DNR Spokeswoman Mary Dettloff said the department will use various means to keep the rustic-style campgrounds operating until Sept. 30, the end of the fiscal year. After that, Dettloff said the campgrounds will all be analyzed.

"The director wants to do a review of the entire system," Dettloff said. "He was to build a system that's sustainable and that the department can afford to run. Because right now, they're not a real money-maker for us."

Unlike state parks, state forests are rustic campgrounds, usually with an adjacent stream or lake. State pathway trailheads are also often found at or near state forest campgrounds. These primitive campgrounds are used by boondockers and offer only hand pumps for clean drinking water, vault toilets, a picnic table, and a fire ring.

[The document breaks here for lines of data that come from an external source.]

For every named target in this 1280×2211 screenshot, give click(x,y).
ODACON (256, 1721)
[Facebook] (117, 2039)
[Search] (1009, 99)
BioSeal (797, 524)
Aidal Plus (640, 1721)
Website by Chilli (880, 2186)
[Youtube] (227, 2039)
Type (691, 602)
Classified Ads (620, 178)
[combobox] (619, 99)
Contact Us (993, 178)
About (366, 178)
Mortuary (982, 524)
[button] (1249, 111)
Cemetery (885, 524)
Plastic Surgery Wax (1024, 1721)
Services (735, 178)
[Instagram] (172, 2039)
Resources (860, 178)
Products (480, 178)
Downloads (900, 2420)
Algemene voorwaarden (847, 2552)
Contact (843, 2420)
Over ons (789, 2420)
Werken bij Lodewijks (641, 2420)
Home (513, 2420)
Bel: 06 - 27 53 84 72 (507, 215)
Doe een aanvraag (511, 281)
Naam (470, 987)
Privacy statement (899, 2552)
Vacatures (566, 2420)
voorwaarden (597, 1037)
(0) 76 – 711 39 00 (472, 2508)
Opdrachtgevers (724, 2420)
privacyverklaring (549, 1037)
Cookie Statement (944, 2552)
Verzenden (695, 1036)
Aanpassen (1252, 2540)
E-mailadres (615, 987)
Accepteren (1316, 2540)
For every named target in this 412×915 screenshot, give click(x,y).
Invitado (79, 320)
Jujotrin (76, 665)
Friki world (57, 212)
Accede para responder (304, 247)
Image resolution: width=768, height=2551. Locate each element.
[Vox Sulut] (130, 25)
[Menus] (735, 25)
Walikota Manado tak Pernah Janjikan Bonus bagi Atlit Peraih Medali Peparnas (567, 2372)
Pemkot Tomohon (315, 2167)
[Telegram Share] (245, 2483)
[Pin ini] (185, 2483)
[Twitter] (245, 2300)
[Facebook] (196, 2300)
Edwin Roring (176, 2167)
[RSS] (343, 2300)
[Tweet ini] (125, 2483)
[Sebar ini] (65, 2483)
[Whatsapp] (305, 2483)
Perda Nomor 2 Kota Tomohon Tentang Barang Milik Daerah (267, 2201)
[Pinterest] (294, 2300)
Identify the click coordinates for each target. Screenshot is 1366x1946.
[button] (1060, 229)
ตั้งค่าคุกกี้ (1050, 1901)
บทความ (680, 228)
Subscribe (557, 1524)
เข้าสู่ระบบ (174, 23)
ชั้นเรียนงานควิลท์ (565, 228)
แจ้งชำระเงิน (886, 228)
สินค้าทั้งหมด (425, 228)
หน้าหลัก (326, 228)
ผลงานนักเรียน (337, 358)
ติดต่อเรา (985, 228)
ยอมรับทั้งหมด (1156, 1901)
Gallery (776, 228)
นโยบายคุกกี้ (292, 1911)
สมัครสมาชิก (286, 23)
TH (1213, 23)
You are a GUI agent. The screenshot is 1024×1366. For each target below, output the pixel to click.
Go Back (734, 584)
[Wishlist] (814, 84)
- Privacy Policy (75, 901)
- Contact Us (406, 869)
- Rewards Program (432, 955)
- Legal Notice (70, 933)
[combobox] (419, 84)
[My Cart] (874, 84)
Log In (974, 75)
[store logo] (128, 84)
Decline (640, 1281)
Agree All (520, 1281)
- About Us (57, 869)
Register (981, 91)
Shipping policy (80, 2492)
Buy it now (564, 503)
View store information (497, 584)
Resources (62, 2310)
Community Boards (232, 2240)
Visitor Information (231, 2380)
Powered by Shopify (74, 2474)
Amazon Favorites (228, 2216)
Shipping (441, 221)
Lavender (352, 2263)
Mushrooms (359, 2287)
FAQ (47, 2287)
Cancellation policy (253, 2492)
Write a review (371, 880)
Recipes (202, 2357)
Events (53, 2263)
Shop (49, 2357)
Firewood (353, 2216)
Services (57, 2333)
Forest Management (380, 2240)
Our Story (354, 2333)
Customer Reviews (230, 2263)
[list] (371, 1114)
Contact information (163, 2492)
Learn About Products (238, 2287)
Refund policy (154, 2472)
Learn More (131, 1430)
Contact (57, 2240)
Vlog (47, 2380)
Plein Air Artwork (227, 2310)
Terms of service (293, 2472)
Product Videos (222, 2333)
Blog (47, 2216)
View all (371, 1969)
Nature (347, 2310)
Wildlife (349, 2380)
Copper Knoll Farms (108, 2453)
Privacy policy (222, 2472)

Several factors have been cited by DNR officials as reasons to close the campgrounds, including a trend in declining use, the inability of the state to reasonably raise camping rates any higher and still remain competitive, and operational costs versus revenue, including declines in general fund appropriations.

The DNR's Forest Management Division has committed to operating the remainder of the campgrounds until the end of the fiscal year, with funding sources as yet undetermined.

The campground closures would have affected 189 campsites and six cabins in the U.P. In addition to those 15 campgrounds, there are 38 state forest campgrounds, with a total of 760 campsites or cabins, open in the U.P. and 72 state forest campgrounds open in the northern Lower Peninsula, according to the DNR. You can read the complete article and see a list of the campgrounds which were slated to be closed but will now remain open here.

It seems it all comes down to money, but could volunteers solve that critical issue? This might be a good time for Michigan RVers to contact the DNR that volunteer/hosts could be used to keep the campgrounds open (as many commenters on the original blog wrote). If non-paid volunteers enabled the DNR to keep the campgrounds open, it could serve as the model for other state and national forests whose supervisors are considering the same drastic measures.